After joining the Institute of Gerontology, her work in Washington, D.C., prompted her to consider broader problems needing to be addressed in public health.
"I spent the year thinking about what an institute of gerontology does in our current environment," Miles said.
Under the direction of professor emeritus Leonard Poon, the institute previously had completed the celebrated Georgia Centenarian Study, which analyzed the longevity of Georgia's oldest residents.
"We've studied old people," Miles said. "We've scanned them; we've scoped them; we've bled them. We know a lot about them, now."
Looking for fresh ideas, she decided to steer the institute toward "looking at the older population in a societal or environmental context."
That means looking at how geriatric patients affect the broader society and, with that, looking at what can be done to improve that aspect of public health.
One of the early undertakings of the Mortality Project focuses on whether pastors can improve their service toward grieving families—rather than expecting hospitals to handle these sensitive matters after the fact.
"We started with them because they are very involved (with dying patients and their loved ones), but they're not medical," she said.
Miles is collaborating with UGA's Obie Clayton Jr., the Donald L. Hollowell Distinguished Professor of Social Justice and Civil Rights Studies in the School of Social Work, on this portion of the project. In November, they received a small grant from the Decatur-based Association for Clinical Pastoral Education to develop training to help pastors better prepare their parishioners to better handle the complexities of dying. The grant came after Clayton and Miles led a survey of Georgia-based ministers to talk to them about their role in guiding parishioners through the process of dying.

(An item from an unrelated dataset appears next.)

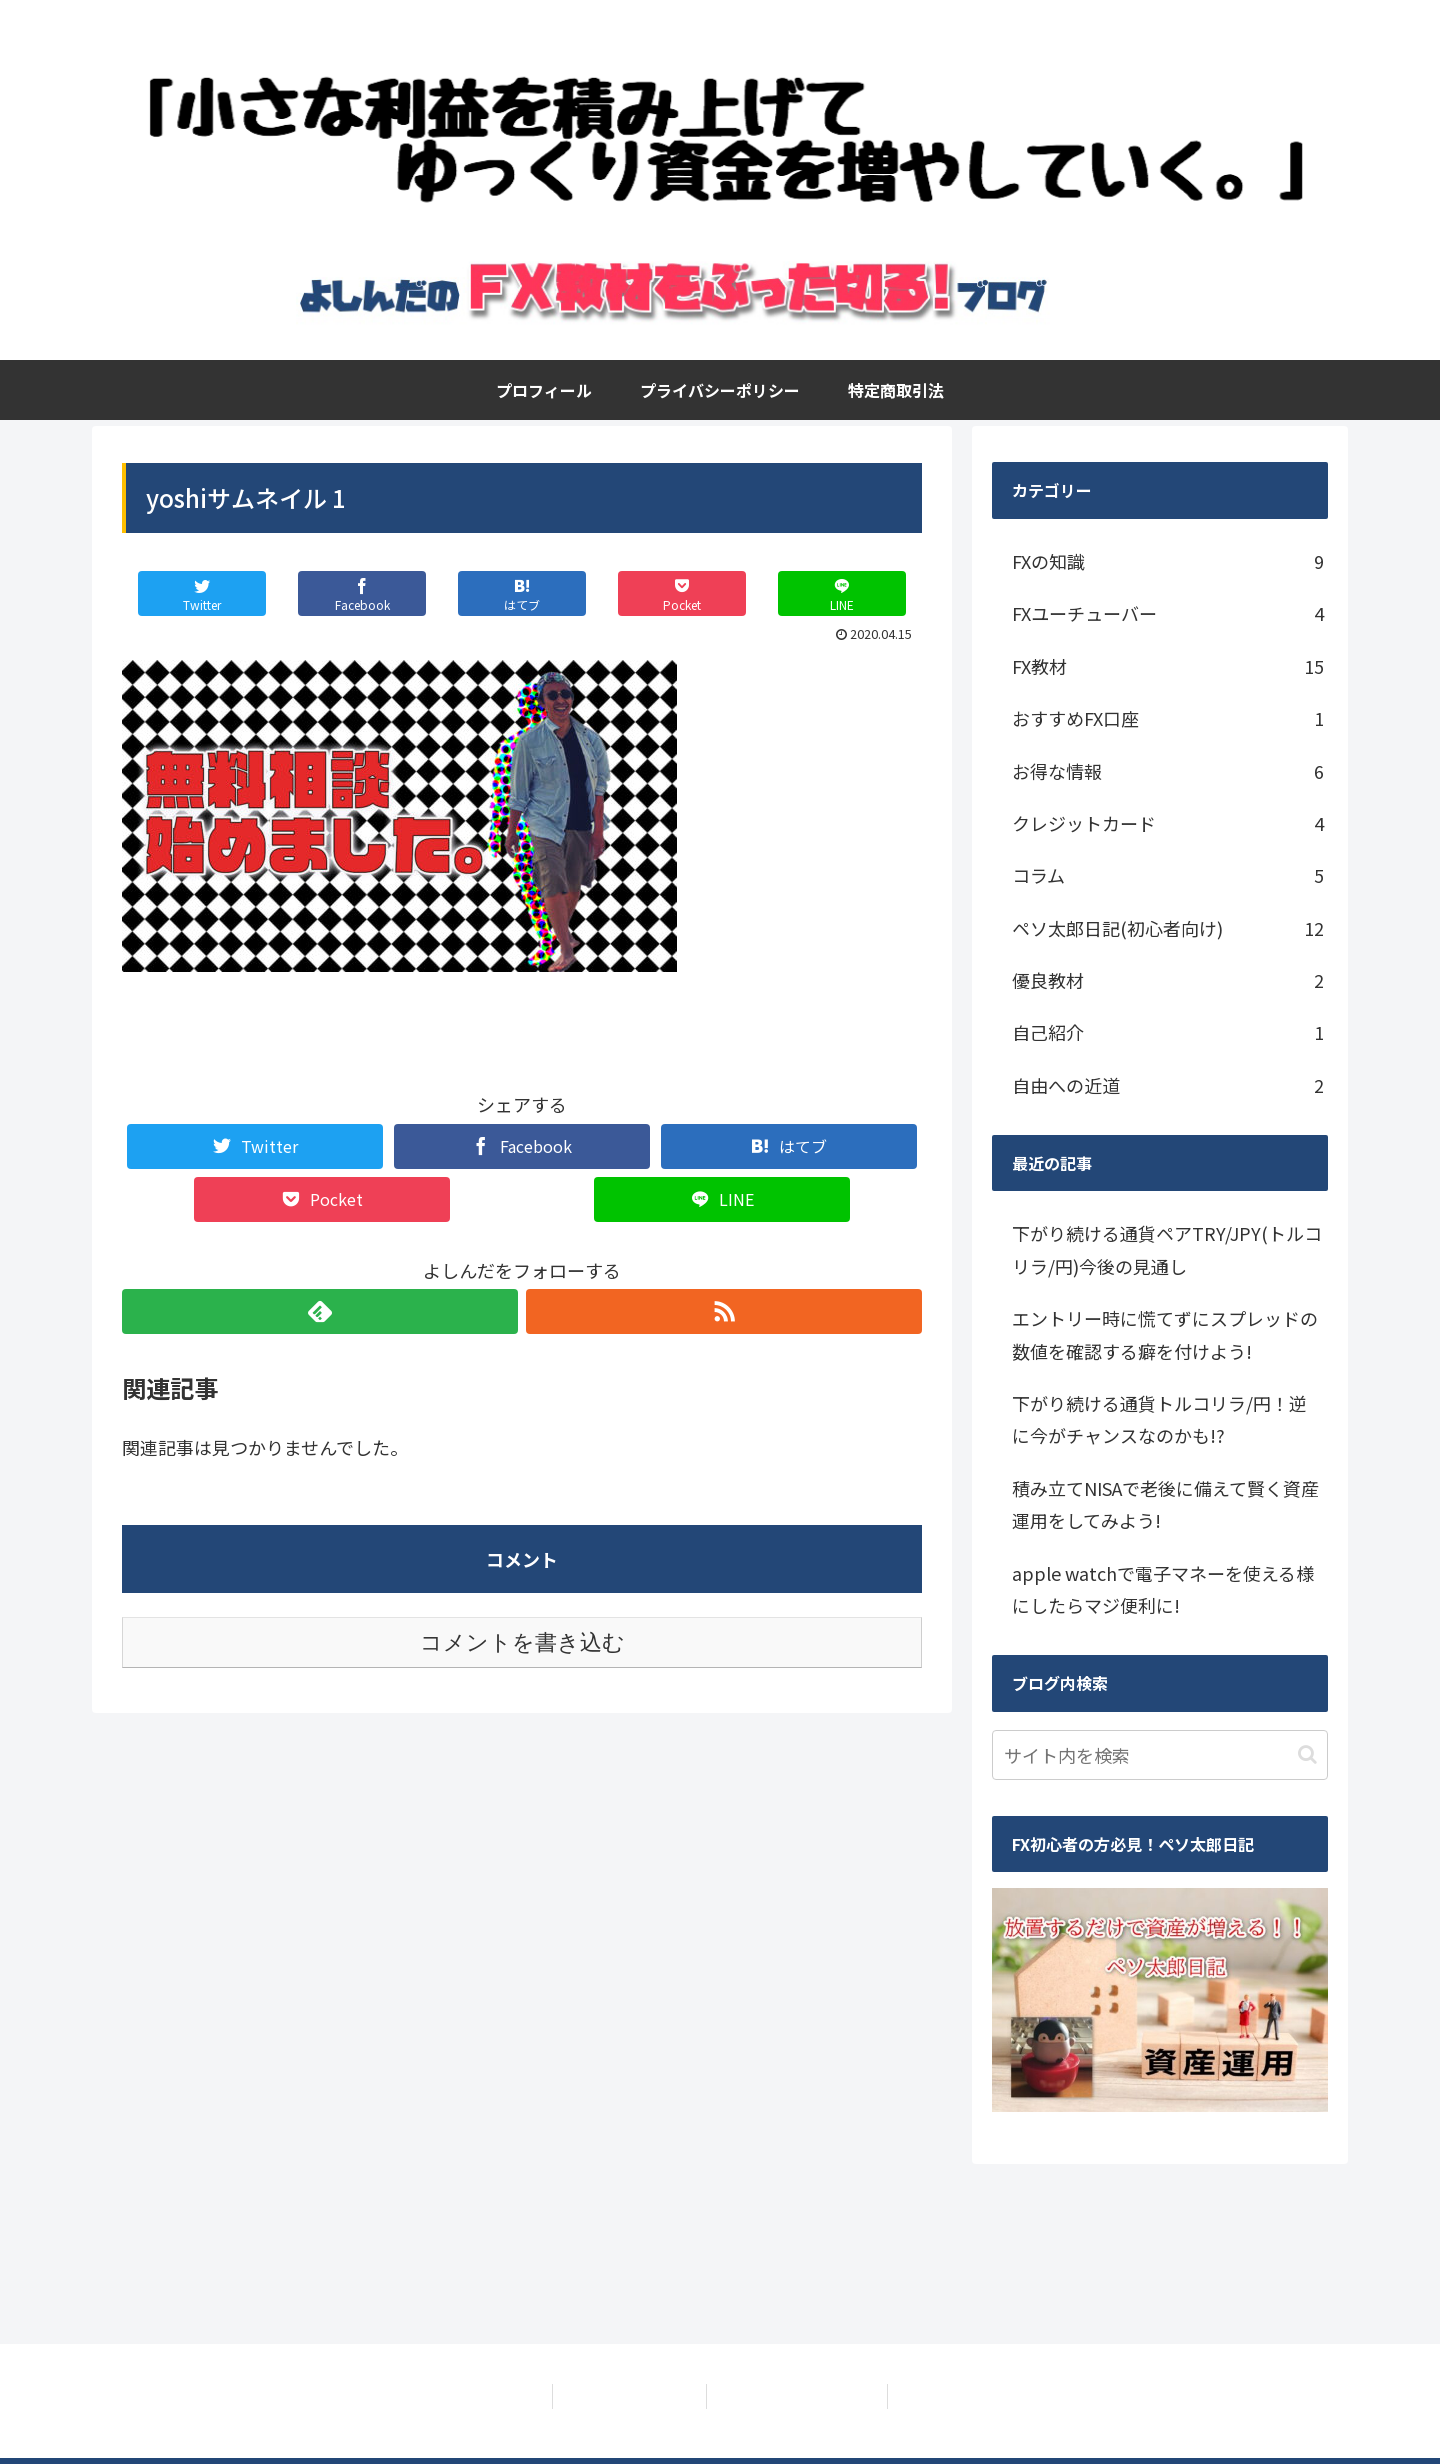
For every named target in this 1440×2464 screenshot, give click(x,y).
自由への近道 (1168, 1085)
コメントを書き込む (522, 1642)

"Most of the ministers wished they had more training in the end-of-life care," Clayton said.
While seminaries train ministers for dealing with dying and death to varying degrees, there are a number of ministers who have not been trained to help their parishioners manage grief. Many more don't know how to help their parishioners, some who rely on the church, deal with issues such as advanced directives.
The training could help ministers put patients' worries at ease and reduce stress for family members, said Clayton.
Beyond this initiative, Miles envisions the Mortality Project eventually covering a broad scope of topics surrounding loss, including survivor health, health care fraud, public safety and community stability. Miles hopes that some of her work will encourage other researchers to conduct their own studies on this topic.
"We can do something about that risk," she said, "if we acknowledge that it exists."